Modalidade: Vôlei de Praia

Cidade natal: Ambos de São Paulo (SP)

Cidade onde treinam: Ambos em São Paulo (SP)

Calendário nos Gay Games: Fases preliminar, eliminatória e finais entre os dias 05 e 11

A expectativa para Paris:

“A expectativa de participação do evento é algo que remete ao que vejo nas Olimpíadas de Verão não LGBT desde Los Angeles em 1984. A sensação de poder representar seu país num evento onde cor, raça, crença não têm diferença… ali somos todos um só.” (Sergio)

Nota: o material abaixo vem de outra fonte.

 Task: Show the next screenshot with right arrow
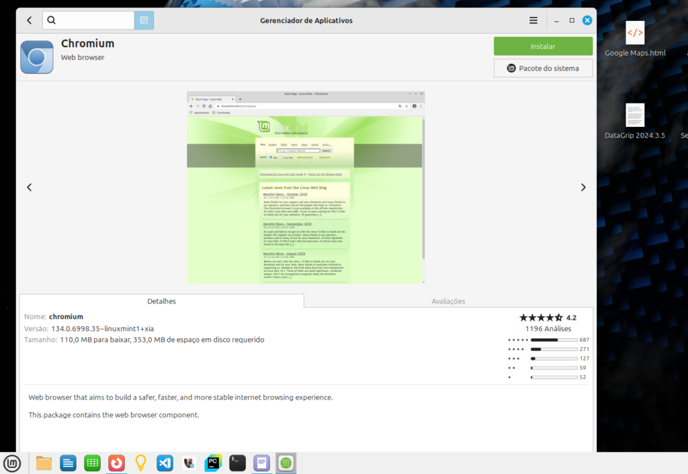[583, 187]
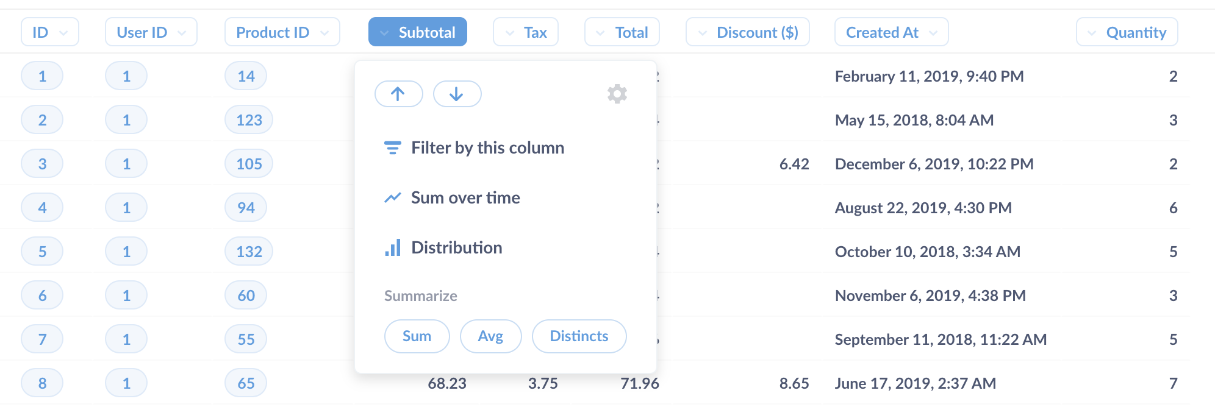Open column settings gear icon

617,94
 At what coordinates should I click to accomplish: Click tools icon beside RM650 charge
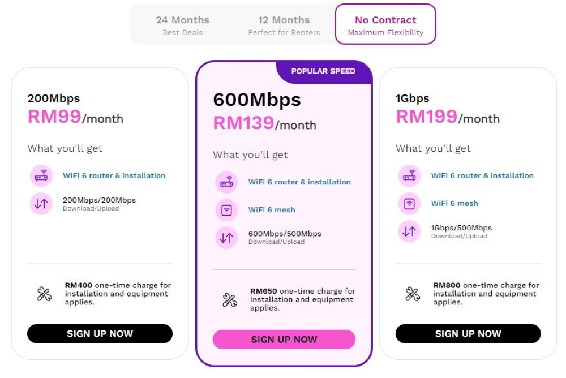tap(230, 300)
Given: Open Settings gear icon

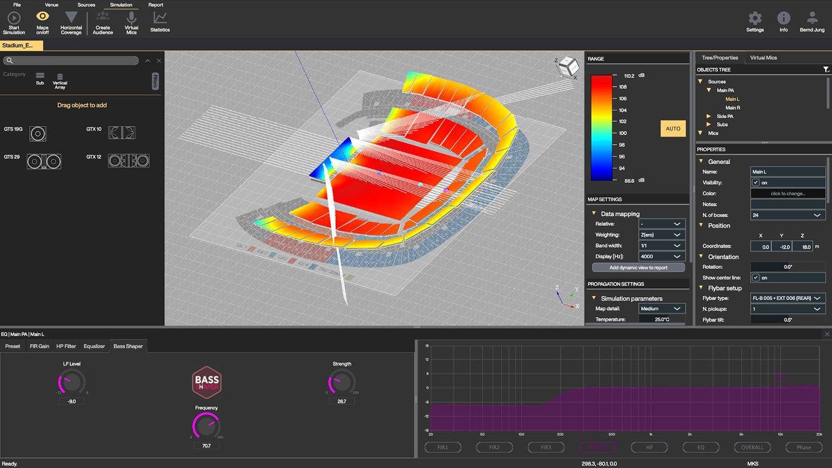Looking at the screenshot, I should (x=755, y=19).
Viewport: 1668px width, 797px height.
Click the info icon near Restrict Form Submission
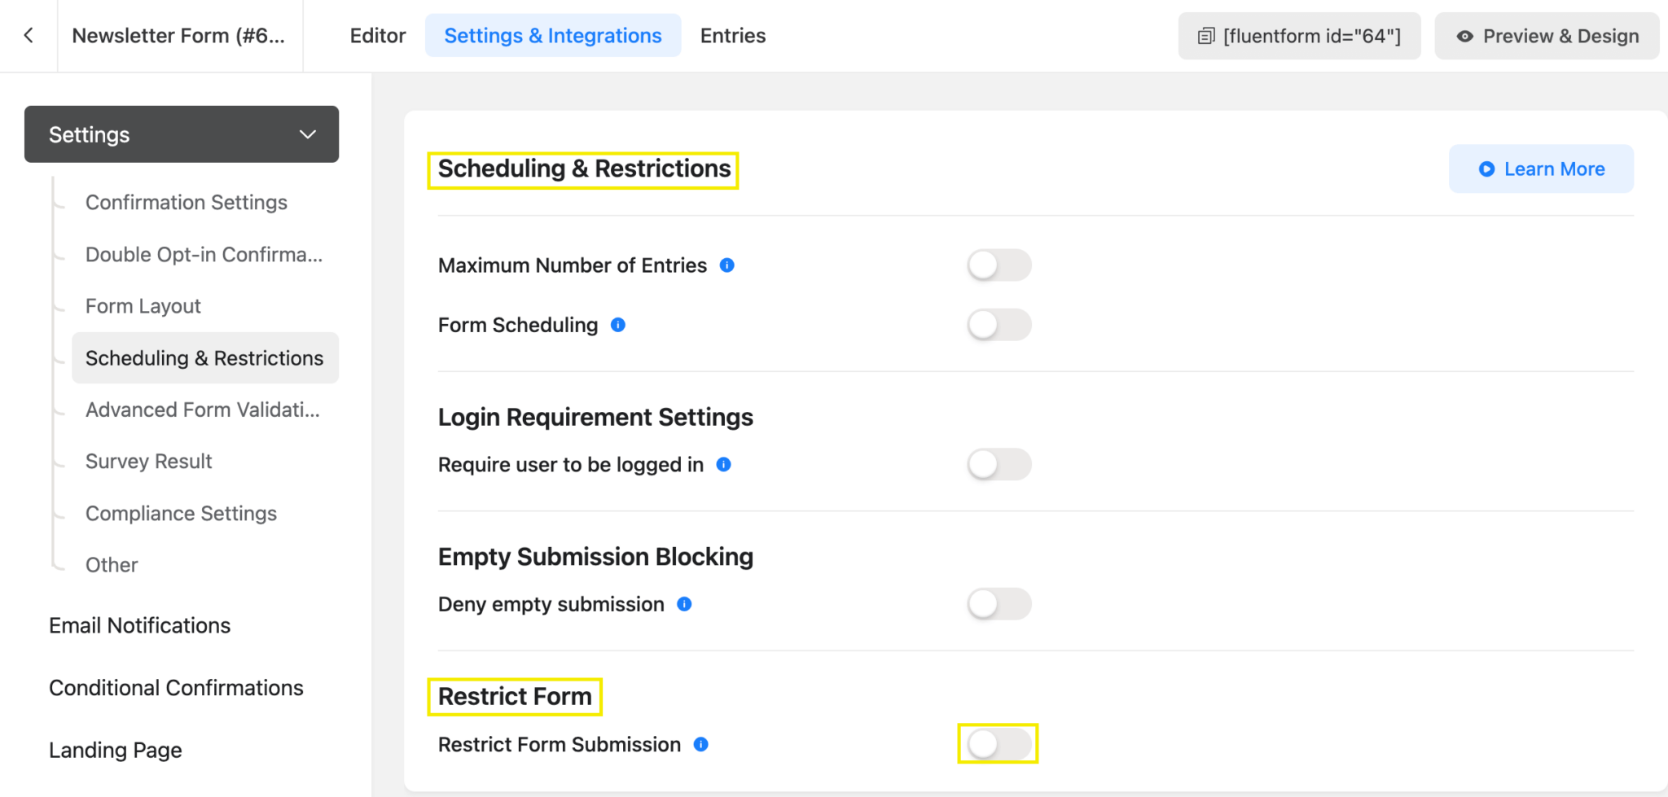coord(701,743)
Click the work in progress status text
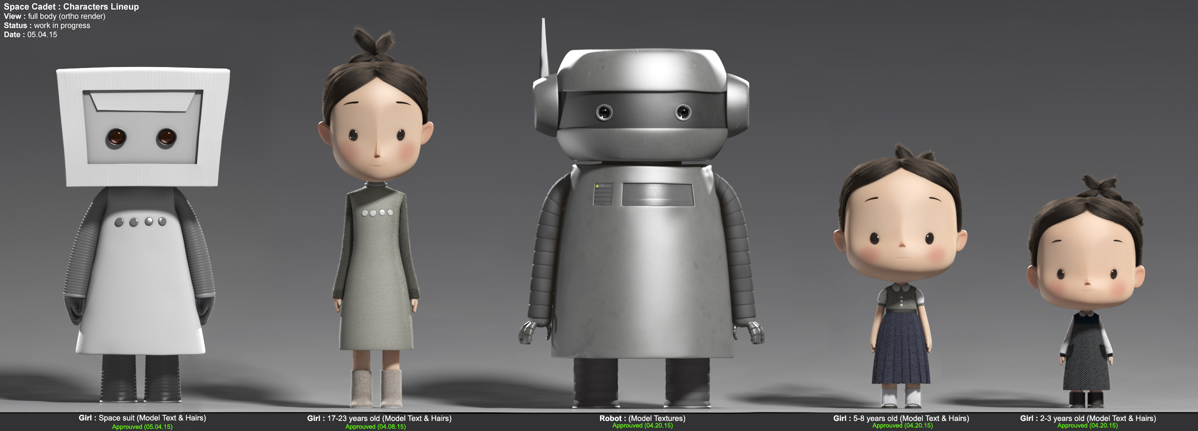Image resolution: width=1198 pixels, height=431 pixels. [62, 25]
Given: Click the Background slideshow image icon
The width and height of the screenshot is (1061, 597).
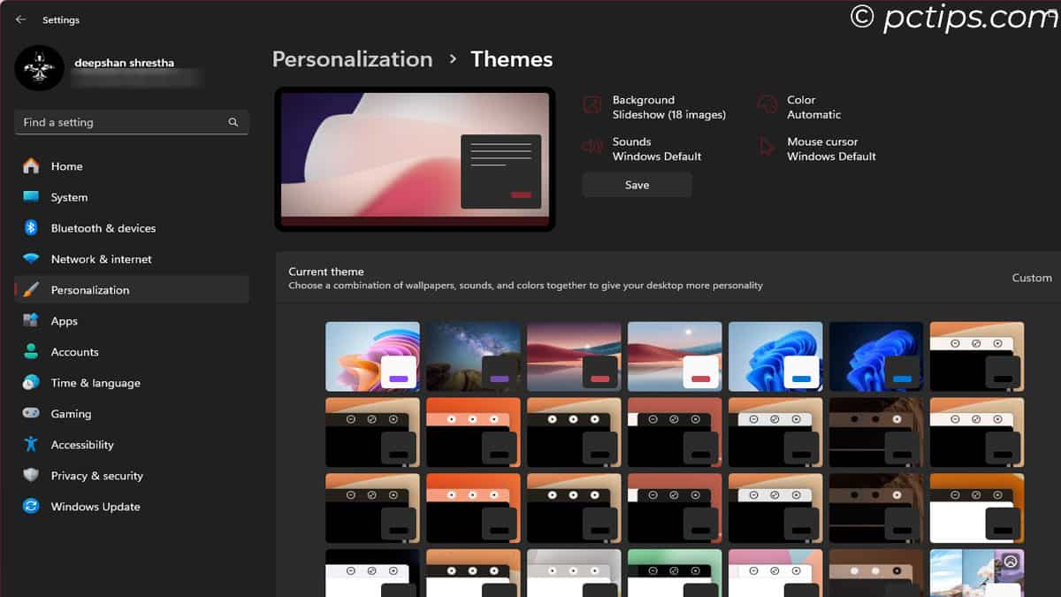Looking at the screenshot, I should pyautogui.click(x=592, y=104).
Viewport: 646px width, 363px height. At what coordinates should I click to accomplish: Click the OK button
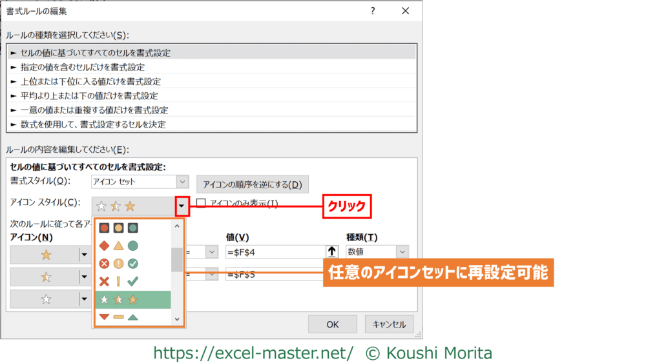[x=332, y=324]
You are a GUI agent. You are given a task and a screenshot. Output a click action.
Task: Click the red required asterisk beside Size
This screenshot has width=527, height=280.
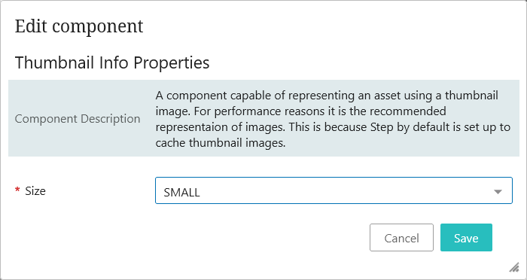[17, 191]
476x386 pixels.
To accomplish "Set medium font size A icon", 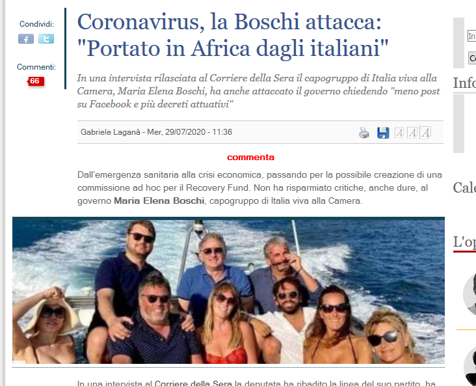I will (x=412, y=133).
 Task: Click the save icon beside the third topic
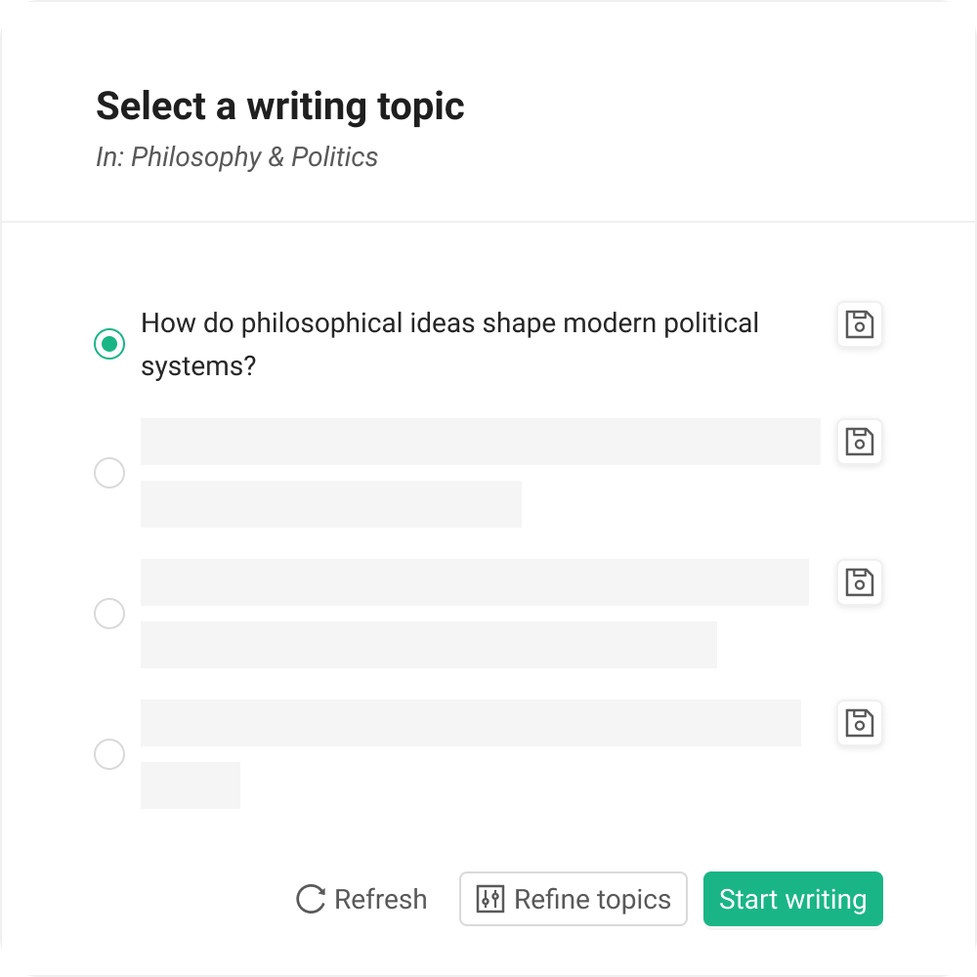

“Em 2018 tive a oportunidade de receber o convite para participar dos jogos em Paris. Inicialmente, não tinha ideia da proporção do evento. Comecei a pesquisar e ver a grandeza dessa realização. Isso me deixou muito empolgado e ansioso com a chegada dos jogos. Eu não acredito na diferença, apesar dela existir na mente das pessoas. Não estou indo no evento para confirmar a ideia de diferença na mente das pessoas e por isso preciso de respeito. Estou indo para representar e confirmar a igualdade, que é a verdade absoluta.” (Thiago)

William Muinhos

Natural do Rio de Janeiro, começou na natação aos 3 anos de idade e competiu a nível estadual até 2008. Em 2009, aceitou convite de um amigo e começou no pentatlo moderno (esgrima, natação, corrida, tiro e equitação). Após 8 meses de treinamento, foi vice-campeão sul-americano juvenil, o que ratificou sua certeza ao ingressar no esporte. Coleciona títulos brasileiros e sul-americanos, pódios em Pan-Americanos e participações em mundiais e Jogos Olímpicos da Juventude.

Modalidade: Esgrima

Cidade natal: Rio de Janeiro (RJ)

Cidade onde treina: Rio de Janeiro (RJ)

Calendário nos Gay Games: Lutas nos dias 05 e 06

A expectativa para Paris: “Vai ser muito legal poder participar de um evento desse porte e mostrar para o mundo todo essa inclusão, além de provar que o esporte pode sim mudar o mundo!”